23 de enero de 2019

No se pueden dar consejos desde el brazo del sofá

Dedicado a Chris Pristeley, tus cuentos siempre me han abrazado.

Todos admiraban al rey por ser un buen gobernador, justo y benévolo.
Guiaba a sus guerreros con gran decisión, protegía a su pueblo de las maldades, se portaba bien con aquellos que eran buenos y, de vez en cuando, se ausentaba unos días dejando a su cargo personas de confianza que le representaban y no manchaban su nombre.
Su mayor defecto, invisible para el pueblo, era su enorme y desbocada curiosidad. Le habían hablado de un riachuelo que cruzaba las montañas heladas con flores a los lados, de rocas por las que escalar y deslizarse, de grandes secretos revelados unos a voz en grito a medianoche, otros entre susurros acogedores.
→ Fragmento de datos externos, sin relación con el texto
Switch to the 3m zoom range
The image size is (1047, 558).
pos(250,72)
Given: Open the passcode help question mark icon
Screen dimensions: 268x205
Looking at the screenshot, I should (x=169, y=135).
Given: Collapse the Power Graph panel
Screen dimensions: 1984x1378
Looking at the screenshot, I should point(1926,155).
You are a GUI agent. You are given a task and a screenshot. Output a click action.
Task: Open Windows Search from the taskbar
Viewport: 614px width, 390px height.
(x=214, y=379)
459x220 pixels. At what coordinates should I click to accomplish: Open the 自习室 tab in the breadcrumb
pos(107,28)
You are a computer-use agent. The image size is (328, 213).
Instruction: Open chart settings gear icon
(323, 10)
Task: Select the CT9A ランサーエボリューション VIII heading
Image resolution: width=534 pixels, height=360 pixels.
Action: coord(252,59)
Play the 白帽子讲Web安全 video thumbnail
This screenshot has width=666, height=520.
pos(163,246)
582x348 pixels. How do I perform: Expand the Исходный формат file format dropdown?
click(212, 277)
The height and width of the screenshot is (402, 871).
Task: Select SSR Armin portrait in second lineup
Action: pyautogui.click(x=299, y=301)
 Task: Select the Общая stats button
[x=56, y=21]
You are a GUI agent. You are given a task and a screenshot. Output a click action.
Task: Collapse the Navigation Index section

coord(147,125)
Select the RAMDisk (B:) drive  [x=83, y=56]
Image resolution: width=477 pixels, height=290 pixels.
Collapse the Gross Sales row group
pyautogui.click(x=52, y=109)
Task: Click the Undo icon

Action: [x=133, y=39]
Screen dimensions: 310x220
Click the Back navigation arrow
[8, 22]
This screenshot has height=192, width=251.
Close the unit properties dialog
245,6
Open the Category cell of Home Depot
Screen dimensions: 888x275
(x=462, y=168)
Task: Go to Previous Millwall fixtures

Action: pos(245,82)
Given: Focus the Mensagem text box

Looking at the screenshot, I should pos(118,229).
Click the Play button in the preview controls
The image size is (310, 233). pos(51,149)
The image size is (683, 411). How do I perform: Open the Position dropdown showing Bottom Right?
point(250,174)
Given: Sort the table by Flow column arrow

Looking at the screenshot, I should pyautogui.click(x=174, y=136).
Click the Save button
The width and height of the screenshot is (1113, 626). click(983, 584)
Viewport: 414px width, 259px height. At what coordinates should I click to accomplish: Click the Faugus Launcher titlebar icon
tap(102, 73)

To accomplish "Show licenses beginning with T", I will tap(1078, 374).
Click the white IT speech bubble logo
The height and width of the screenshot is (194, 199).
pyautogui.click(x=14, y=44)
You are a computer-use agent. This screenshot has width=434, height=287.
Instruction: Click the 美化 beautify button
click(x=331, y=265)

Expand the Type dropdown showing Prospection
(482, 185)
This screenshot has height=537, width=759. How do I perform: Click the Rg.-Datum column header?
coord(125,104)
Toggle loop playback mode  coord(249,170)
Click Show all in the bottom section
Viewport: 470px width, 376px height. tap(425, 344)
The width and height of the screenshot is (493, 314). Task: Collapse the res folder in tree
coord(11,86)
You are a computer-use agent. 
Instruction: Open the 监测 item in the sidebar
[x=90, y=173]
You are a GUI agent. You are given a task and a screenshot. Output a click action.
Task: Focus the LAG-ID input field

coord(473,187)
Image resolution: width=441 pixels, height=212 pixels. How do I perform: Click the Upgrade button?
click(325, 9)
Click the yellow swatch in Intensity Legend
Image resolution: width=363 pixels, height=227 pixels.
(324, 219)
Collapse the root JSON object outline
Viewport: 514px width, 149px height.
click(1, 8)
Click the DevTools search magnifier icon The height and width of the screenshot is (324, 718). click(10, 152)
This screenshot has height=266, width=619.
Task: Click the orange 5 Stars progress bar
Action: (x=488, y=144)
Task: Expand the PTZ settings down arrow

Le habían hablado tantos forasteros de tantos sueños que el rey desaparecía varios días en busca de todo lo prometido con centelleos de esperanza en sus ojos pero volvía cada vez más agotado y sin aquel brillo en las pupilas.
A su mayor confidente le reconoció un día:
-Me siento como un ciego dando palos, a veces al aire y otras veces con un muro.
Se sentaba en su trono y no tardaba en despedirse hasta la siguiente jornada (o cuando fuera que volviera), en busca de una nueva aventura, él sólo, cruzando los bosques.
Cuentan que, en una de aquellas escapadas, el rey se topó a la caída del sol con una muchacha de pelo azabache y labios rojos como las manzanas en cuya mano, un objeto resplandeciente reflejaba los rayos de la luna.
Su búsqueda había dado sus frutos: ¡al fin encontraba algo que mereciera la pena por todos sus viajes!
Las palabras que se dijeron no son éstas con certeza pero podrían sonar algo así:
-Joven rey, tengo un regalo para ti.
-¿Es eso que escondes en tu mano?
-Son amuletos de la suerte, para ti y tu acompañante. Aquella persona que elijas te acompañará en cada una de tus aventuras y, si no os los quitáis, garantizo que encontraréis todo lo relatado por los forateros.
-¿Y por qué he de fiarme de una desconocida?
La mujer abrió su puño cerrado y permitió que el muchacho observara sus regalos con sus propios ojos y comprobara algo que sólo se ve, que, aunque se pronuncie en voz alta, no se cree si no se comprueba por la vista: dos broches... dos broches mágicos.
-Dejarás de apalear el aire y los muros con ésto -se sorprendió cuando la escuchó repetir sus palabras.
-¿Y por qué he de fiarme de una desconocida? -repitió- ¿Qué motivo tienes para darme un regalo tan especial? ¿Qué beneficio sacas tú?
La mujer le observó, le miró a los ojos tan profundamente que se asomó a lo más profundo de su alma.
-El buscador no siempre encuentra pero... tú eres un buscador que ha encontrado por fin lo que tanto anhelaba: algo especial. No estoy aquí para pedir nada a cambio, sólo he venido porque hacía tiempo que esperabas hallarme, aunque no lo supieras, ¡alégrate de encontrarme!
El rey quedó boquiabierto. Realmente aquella mujer no quería nada.
Cuentan que el rey extendió su mano y cogió los broches. Las lenguas comentan que uno era una espada de oro y el otro, una bonita flor con hojas doradas. Al parecer, él se colocó la espada y tardó poco en encontrar a quien regalarle la flor, ambos vivieron extraordinarias aventuras (algunos creen que alcanzaron el fin del mundo), como prometió la desconocida. Cuando el rey y su acompañante murieron, los broches comenzaron a circular por el mundo, dando vueltas entre manos de aquí y de allá. A día de hoy se buscan los broches a muy alto precio por quienes conocen su historia y son conscientes de su gran poder.